──────── Input data

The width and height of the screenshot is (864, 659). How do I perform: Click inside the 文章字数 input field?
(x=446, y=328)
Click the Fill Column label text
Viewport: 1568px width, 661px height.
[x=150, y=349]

────────────────

What you will do: The material above must be output in full. Keep every word as it is.

Task response:
The width and height of the screenshot is (864, 659). How do I perform: Click inside the 文章字数 input field?
(x=446, y=328)
Click the Fill Column label text
Viewport: 1568px width, 661px height.
[x=150, y=349]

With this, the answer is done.